Astrophysicist Stephen Hawking is not an easy subject to tackle -- in books, movies, conversation or anywhere else. This genius, this man, his work and his disease are especially tough topics to put to film. However, The Theory of Everything does it quite nicely, which is probably why it's currently in the running for five Academy Awards, including Best Picture, Best Actor and Best Actress.
Just know that the film is more love story than biopic, chronicling the 30-year marriage of Stephen (Eddie Redmayne) and his wife, Jane (Felicity Jones). It shows the two meeting in college and before you know it, they've fallen in love. As the relationship progresses, Stephen's health begins to deteriorate, due to a slow-progressing form of ALS. On the surface, one would expect the movie to cover more about this debilitating disease. Instead, it's more about what Hawking did with it, including having a family and becoming one of the greatest minds we've ever seen.
While some may be disappointed that the film doesn't delve more into Hawking's disease or his work, there's no denying that The Theory of Everything is a good movie. As mentioned, Hawking's life is a complication one; it's hard to pack all of that into a mere two hours. Instead, the film hits the highlights, showing how one man (and woman) managed to overcome incredible odds. It's also a showpiece for great acting -- and great acting you shall receive. Jones is wonderful as Jane. She oozes love and pretty much every other emotion you can imagine. However, Redmayne is the real lure here. He transforms himself into Hawking in every stage of his life. From his awkward youth to his diagnosis to the point where he can no longer speak; he not only earned that nomination, but seems to be the one to beat on Oscar night.
Want to find out more about this movie before Oscar night? Check out Lexi Feinberg's theatrical review of The Theory of Everything.
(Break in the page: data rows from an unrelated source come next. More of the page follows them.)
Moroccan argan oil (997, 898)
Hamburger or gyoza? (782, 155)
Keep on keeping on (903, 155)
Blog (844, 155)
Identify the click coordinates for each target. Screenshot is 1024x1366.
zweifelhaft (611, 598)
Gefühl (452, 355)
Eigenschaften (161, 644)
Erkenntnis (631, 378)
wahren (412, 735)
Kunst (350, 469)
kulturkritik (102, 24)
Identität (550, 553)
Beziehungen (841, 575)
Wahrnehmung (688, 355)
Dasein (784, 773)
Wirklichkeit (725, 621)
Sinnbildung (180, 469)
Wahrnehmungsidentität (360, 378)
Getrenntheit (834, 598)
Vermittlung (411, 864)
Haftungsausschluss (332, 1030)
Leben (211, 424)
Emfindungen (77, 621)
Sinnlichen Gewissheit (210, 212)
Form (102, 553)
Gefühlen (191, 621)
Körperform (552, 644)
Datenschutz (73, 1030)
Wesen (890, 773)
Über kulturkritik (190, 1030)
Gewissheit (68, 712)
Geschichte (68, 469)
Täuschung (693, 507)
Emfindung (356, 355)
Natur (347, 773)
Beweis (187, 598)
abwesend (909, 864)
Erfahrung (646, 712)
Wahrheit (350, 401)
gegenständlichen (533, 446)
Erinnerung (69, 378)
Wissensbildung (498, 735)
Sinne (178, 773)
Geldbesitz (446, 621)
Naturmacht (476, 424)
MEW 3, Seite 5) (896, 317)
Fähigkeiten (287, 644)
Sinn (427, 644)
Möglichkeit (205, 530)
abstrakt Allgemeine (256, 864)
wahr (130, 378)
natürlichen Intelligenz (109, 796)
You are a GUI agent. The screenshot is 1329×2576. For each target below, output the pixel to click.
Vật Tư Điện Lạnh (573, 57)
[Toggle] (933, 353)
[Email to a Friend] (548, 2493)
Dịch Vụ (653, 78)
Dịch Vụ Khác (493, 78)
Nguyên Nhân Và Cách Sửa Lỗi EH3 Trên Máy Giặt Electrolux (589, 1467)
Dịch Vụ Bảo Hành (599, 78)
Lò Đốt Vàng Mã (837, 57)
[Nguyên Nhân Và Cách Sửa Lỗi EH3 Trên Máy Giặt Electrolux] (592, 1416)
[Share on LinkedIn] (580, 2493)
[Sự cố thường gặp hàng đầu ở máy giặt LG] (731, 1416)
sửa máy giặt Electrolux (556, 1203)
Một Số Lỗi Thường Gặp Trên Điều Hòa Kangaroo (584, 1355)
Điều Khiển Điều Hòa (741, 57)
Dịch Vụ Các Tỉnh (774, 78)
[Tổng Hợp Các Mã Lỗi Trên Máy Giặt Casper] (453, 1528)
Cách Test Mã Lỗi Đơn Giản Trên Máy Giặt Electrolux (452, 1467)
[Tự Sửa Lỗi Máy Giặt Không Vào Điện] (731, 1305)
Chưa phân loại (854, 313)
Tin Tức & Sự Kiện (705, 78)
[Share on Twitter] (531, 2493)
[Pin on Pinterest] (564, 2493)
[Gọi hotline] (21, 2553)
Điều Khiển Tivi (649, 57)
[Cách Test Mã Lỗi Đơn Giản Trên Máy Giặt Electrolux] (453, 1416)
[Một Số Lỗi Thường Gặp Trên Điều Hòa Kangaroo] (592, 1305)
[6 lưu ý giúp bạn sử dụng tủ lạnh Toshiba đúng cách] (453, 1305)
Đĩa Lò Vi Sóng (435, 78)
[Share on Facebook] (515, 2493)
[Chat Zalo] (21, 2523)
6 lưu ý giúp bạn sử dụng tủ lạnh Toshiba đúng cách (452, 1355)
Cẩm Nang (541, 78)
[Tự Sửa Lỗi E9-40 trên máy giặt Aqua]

The Theory of Everything is very soft in spots, which gives the image some style and actually conveys the time period very well. That's not my nice way of saying that this 2.40:1 image is bad, though. It's actually quite enjoyable and offers plenty of pop. There are scenes that tint a heavy blue or orange/red. Then other times, there are bursts of color, particularly in the lush outdoor scenery or those bold red theater seats. It's all intentional, but it's also not quite as sharp as you'd expect from a brand-new Oscar contender. That said, this film does have moments where the detail is quite impressive, most notably when close up on Eddie Redmayne's face, his blazer, his shaking hands, and even during his spinal tap.
Universal has given The Theory of Everything a lone DTS-HD Master Audio 5.1 track. It's nothing spectacular, but it's perfect for this type of movie. Birds, the ocean, parties and other portions of the film do provide some great atmospheric sounds. The theater scene is especially powerful, due to the use of music and the rest of the film's soundtrack is subtle, but present in all of the speakers. However, this is really a dialogue-driven movie and this track delivers every word clearly.
Some may be put off by the love story aspects (and maybe even the lack of special features), but The Theory of Everything has everything you'd want in a Blu-ray purchase. An enjoyable AV experience and captivating, Oscar-caliber content make this one worth picking up the day it's released.